Please find each line in the entries below that contains the string "width" and copy those lines. The match is case-sensitive.

** BEGIN RECORDED INFORMATION **

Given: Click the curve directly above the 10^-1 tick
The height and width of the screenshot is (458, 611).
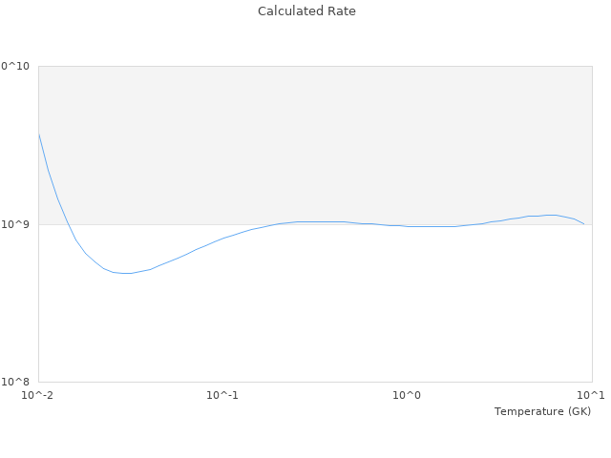Looking at the screenshot, I should pos(222,238).
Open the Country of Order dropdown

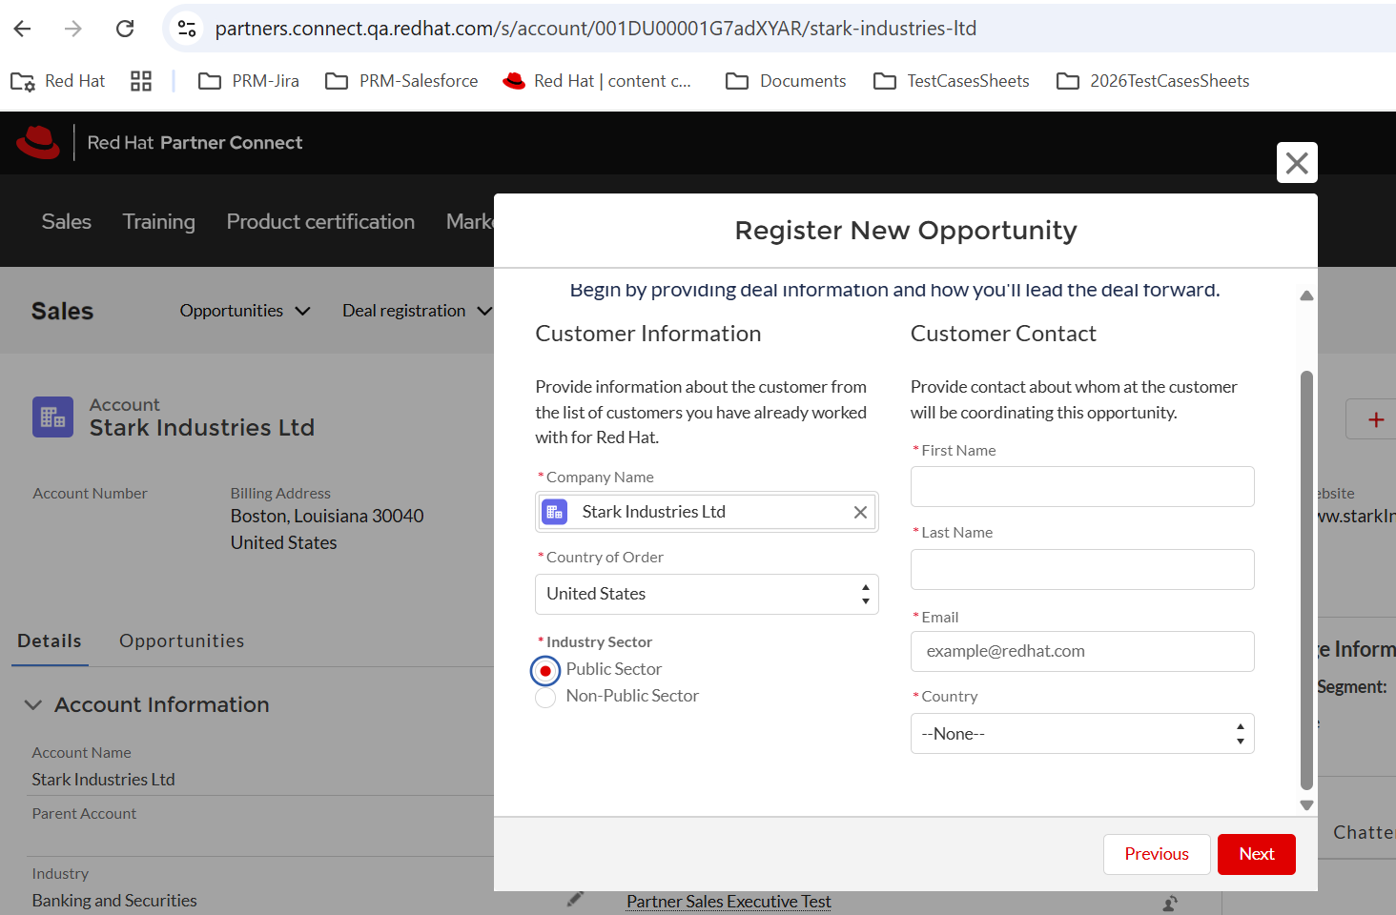click(x=706, y=594)
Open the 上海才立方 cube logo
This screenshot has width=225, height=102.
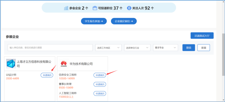pyautogui.click(x=11, y=64)
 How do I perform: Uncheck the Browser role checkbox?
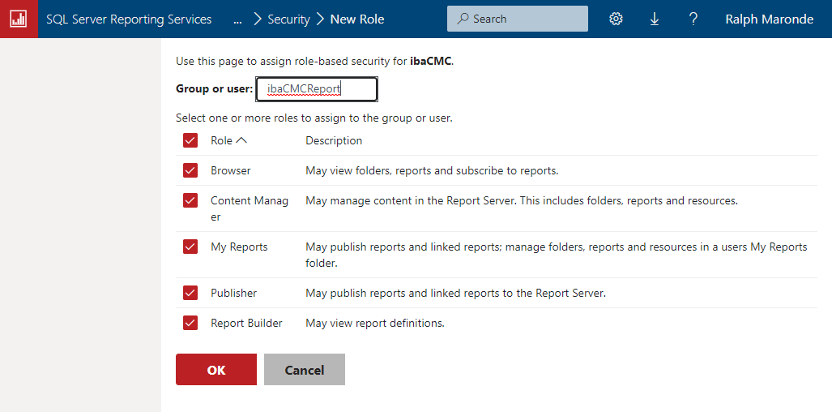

** END RECORDED INFORMATION **

RESPONSE TO THE TASK:
The height and width of the screenshot is (458, 611).
This screenshot has width=225, height=102.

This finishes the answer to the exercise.